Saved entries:
****

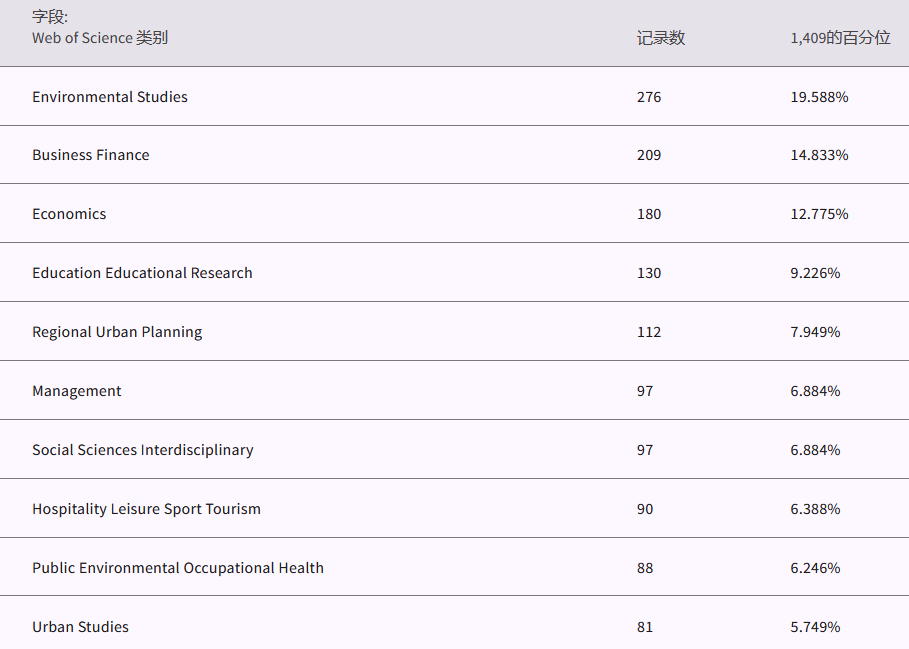Select the 7.949% percentage value
Screen dimensions: 909x649
pos(815,332)

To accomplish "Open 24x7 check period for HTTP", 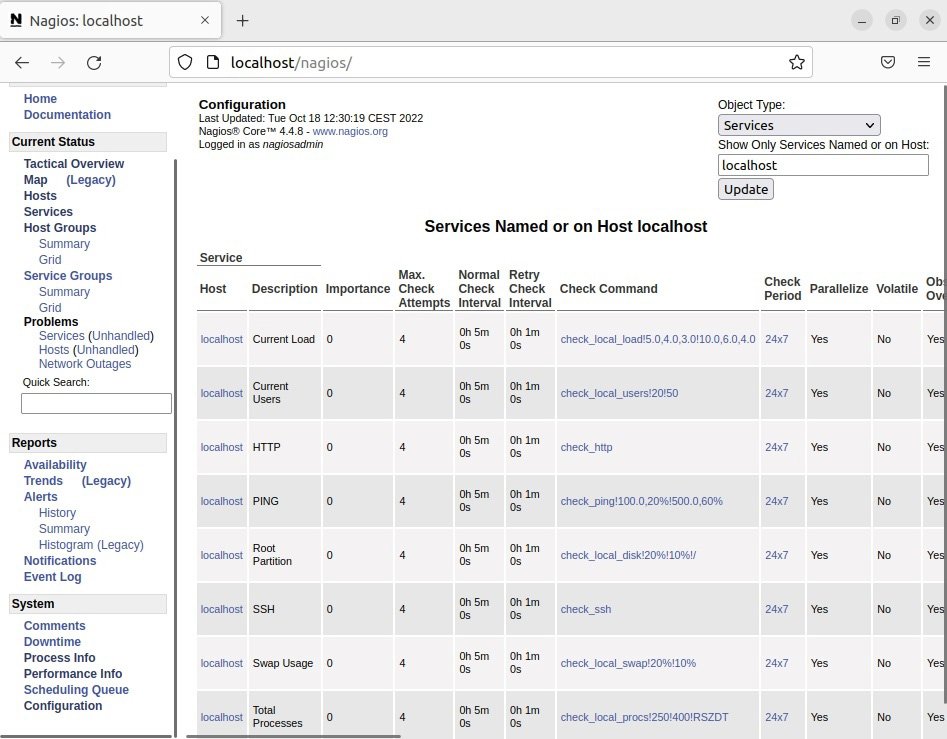I will coord(776,447).
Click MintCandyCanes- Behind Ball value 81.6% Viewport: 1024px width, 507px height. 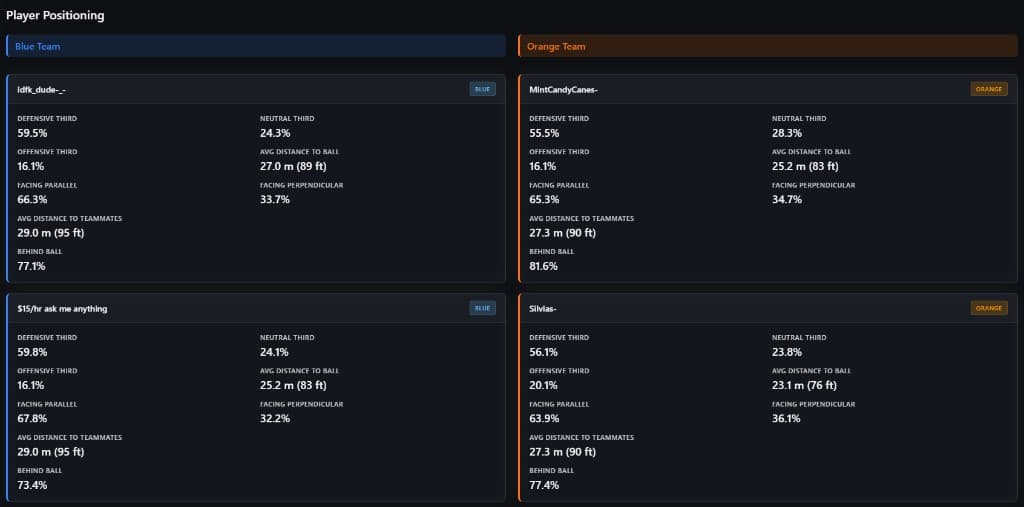543,266
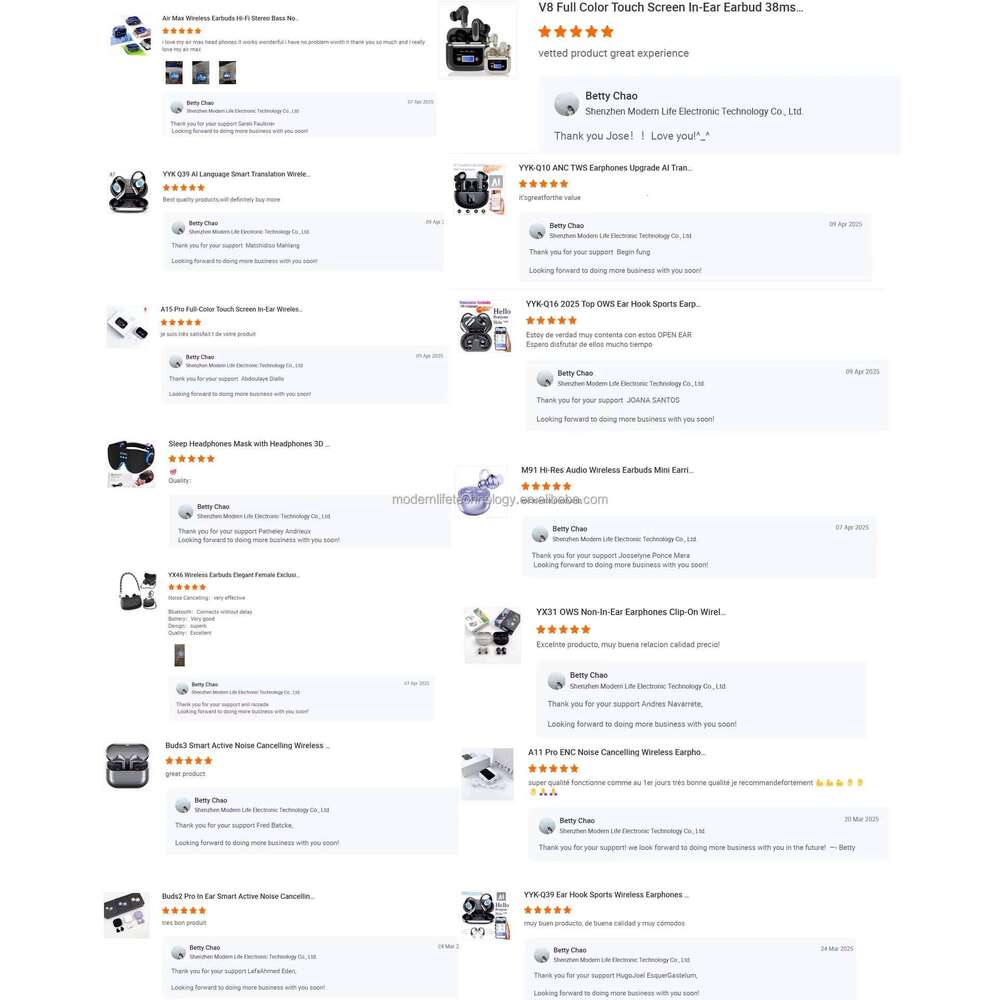Open the A15 Pro Full-Color Touch Screen thumbnail
The width and height of the screenshot is (1000, 1000).
point(128,327)
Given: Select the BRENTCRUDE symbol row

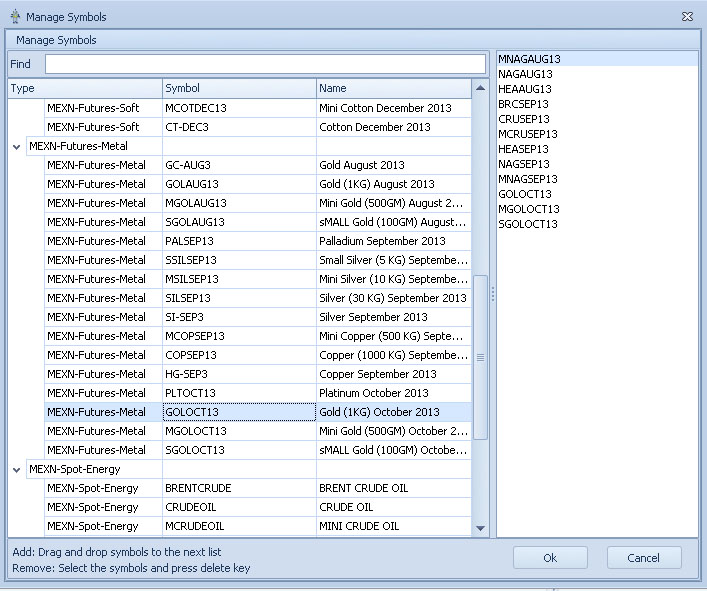Looking at the screenshot, I should [x=239, y=488].
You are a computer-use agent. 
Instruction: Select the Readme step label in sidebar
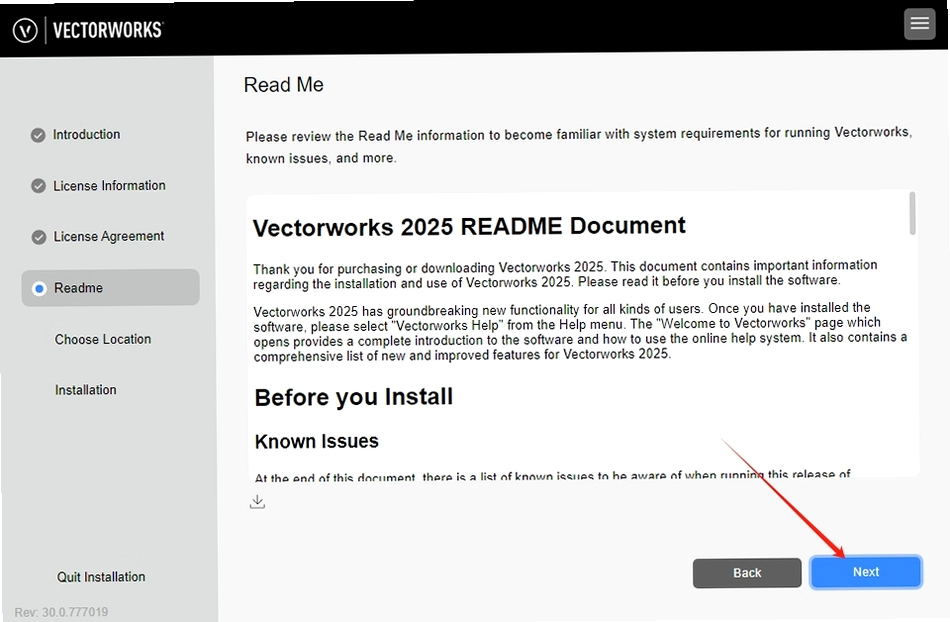(78, 288)
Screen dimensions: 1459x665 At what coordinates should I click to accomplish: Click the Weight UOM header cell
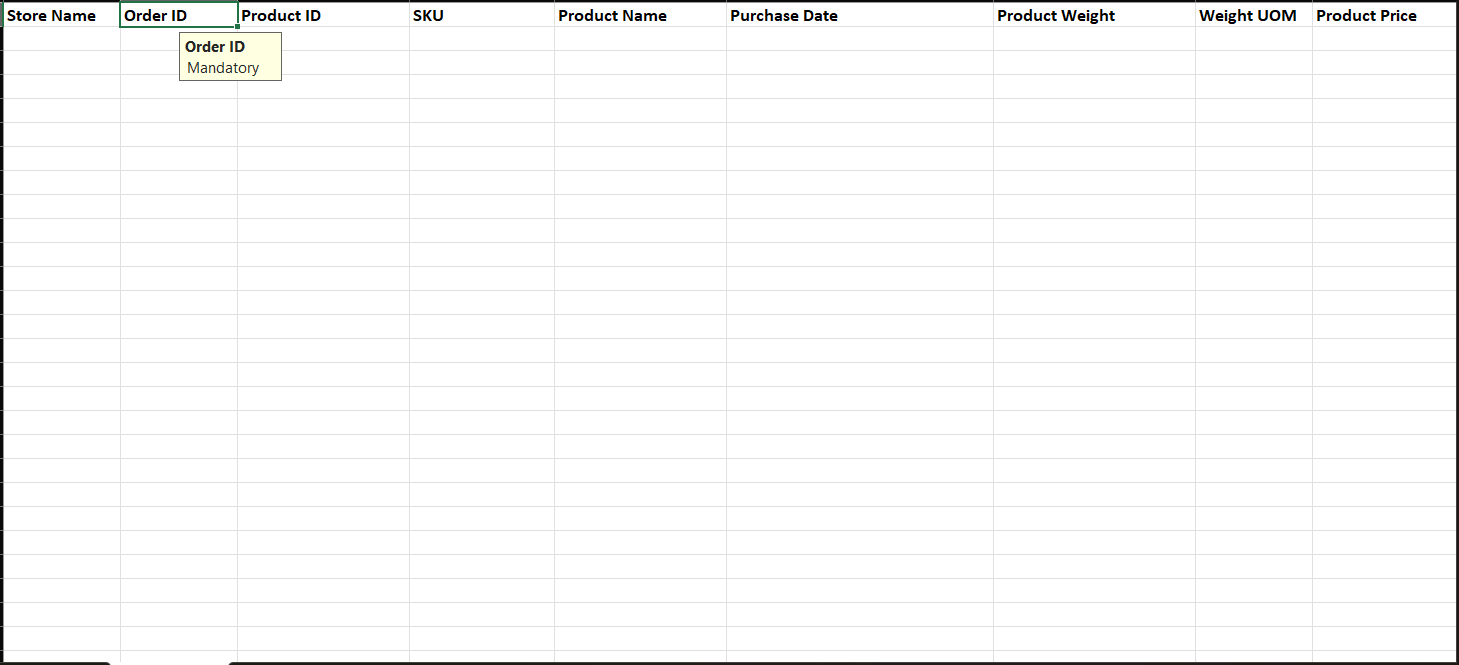coord(1253,15)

****

From the line containing "Screen dimensions: 1459x665" through the end of the entries, quote each line exactly and nothing else, excluding all pictures.

Screen dimensions: 1459x665 At what coordinates should I click to accomplish: Click the Weight UOM header cell
coord(1253,15)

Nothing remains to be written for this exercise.